The cost of health insurance continues to rise, at speeds that far outstrip the rate of inflation, even as the number of medical procedures that some of the insurance companies have been paying for has gone down and the companies' income from other sources, such as the stocks and other investments they hold, has been going up.

As reported in Monday's Tribune, double-digit rate hikes have once again been the norm for Utah's private-sector health insurance providers, both for-profit and non-profit, even as they sit on large reserves and, in the case of four out of five of the state's largest providers, post handsome profits.

There is still a lot of uncertainty over how the new national health care system — with its individual mandates and multi-state exchanges — is going to work. That lets the insurers claim that they must continue to raise rates and stash cash in anticipation of the day when they actually have to sell their product to people who need it, and not cancel their policies the day they actually get sick.

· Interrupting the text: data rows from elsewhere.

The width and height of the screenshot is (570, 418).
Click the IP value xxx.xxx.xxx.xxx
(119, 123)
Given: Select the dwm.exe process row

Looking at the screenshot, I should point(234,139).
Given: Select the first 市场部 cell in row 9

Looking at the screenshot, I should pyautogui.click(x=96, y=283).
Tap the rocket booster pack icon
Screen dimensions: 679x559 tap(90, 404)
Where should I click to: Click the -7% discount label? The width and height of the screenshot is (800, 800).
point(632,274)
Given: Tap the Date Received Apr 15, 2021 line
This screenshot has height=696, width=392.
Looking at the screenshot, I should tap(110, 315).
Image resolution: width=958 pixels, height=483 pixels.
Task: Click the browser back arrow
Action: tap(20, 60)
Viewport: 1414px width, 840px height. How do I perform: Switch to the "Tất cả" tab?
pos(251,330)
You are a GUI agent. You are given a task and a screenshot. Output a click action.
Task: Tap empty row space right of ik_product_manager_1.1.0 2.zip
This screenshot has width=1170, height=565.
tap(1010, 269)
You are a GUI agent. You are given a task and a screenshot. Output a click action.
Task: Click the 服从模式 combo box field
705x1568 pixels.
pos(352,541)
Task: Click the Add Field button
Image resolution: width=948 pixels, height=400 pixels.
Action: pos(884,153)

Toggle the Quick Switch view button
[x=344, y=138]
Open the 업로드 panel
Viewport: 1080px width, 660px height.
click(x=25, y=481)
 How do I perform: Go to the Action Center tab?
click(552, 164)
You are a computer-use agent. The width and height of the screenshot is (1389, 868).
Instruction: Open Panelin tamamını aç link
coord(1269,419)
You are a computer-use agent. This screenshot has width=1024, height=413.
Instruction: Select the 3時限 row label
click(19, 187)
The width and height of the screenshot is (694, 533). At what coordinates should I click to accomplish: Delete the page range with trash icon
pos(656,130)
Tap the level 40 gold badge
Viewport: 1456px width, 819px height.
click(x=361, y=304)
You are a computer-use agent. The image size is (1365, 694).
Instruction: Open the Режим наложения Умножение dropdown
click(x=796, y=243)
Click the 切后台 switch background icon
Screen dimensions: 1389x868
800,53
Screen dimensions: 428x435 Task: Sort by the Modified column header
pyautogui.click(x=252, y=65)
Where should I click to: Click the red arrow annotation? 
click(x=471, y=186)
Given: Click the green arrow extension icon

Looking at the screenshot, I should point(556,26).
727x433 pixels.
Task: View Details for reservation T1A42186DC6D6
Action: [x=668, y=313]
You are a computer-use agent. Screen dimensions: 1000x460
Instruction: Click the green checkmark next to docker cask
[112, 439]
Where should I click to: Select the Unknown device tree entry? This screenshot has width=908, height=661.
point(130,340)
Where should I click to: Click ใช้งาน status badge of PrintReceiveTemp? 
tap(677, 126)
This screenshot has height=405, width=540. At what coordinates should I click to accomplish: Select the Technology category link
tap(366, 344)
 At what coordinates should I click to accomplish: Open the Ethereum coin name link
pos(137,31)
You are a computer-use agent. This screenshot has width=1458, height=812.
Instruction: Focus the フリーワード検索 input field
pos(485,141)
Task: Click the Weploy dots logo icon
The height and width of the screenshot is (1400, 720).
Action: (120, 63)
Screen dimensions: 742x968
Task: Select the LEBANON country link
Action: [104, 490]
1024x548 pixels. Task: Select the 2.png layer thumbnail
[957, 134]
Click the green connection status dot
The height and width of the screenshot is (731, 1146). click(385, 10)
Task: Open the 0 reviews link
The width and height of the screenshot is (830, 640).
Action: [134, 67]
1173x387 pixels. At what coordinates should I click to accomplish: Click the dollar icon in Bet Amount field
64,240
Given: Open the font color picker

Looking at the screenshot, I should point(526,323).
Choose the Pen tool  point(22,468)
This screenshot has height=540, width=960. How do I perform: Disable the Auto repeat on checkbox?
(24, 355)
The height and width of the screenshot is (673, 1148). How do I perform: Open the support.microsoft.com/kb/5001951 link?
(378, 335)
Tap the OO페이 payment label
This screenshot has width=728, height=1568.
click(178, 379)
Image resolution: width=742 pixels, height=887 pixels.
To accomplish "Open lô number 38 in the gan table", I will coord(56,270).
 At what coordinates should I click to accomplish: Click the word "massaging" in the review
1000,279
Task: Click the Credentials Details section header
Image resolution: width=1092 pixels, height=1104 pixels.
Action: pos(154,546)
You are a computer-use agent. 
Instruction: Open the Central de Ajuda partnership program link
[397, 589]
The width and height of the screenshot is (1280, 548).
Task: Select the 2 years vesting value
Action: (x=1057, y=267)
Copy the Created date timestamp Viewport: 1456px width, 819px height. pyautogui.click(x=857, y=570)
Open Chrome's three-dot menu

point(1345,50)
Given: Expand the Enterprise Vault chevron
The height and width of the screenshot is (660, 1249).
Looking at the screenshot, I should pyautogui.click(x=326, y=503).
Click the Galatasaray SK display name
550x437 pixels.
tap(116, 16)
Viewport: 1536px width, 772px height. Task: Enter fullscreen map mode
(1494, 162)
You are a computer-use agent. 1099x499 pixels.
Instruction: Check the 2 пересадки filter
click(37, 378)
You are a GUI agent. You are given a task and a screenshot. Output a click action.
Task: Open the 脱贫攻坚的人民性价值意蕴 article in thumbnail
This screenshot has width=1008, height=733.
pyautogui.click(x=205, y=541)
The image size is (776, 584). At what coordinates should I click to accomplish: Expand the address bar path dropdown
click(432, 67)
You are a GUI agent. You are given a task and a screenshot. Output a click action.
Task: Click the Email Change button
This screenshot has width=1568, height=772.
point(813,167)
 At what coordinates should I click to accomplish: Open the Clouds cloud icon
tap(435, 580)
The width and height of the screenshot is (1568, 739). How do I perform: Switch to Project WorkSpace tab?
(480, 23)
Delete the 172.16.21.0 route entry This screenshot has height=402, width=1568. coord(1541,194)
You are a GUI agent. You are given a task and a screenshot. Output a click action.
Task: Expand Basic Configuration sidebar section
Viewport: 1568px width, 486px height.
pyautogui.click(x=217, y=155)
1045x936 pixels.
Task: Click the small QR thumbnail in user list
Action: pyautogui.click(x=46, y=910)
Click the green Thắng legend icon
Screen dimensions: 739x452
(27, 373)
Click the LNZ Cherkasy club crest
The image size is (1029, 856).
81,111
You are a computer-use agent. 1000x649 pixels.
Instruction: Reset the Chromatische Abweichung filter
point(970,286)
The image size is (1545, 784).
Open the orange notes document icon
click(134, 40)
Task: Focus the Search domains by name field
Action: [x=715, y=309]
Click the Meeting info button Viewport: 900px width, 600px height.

But, with no real oversight regime in place, either at the federal level or by the states, there is no particular reason to accept that the rate hikes are needed or that the companies' cash reserves could not responsibly be tapped to reduce the need for rate hikes. The insurance companies thus take more of our money and provide less service. Deductibles go up, limits go down and recession-wary customers avoid the doctor altogether because they do not feel they can afford the co-pays or the added usage that might lead to even higher premiums later.

It all makes the public option, which Obama proposed but couldn't get through Congress, sound even more attractive than it always did, as a necessary counter-weight to the unchallenged power of the private plans.

In the middle of this national fuss comes Salt Lake County's experiment to contract with OptumHealth — an out-of-state, for-profit insurance company — to take the place of the local, non-profit Valley Mental Health as the main contractor for mental health services for the uninsured.

If we want to be seen as patients, not profits, all of this will need careful watching.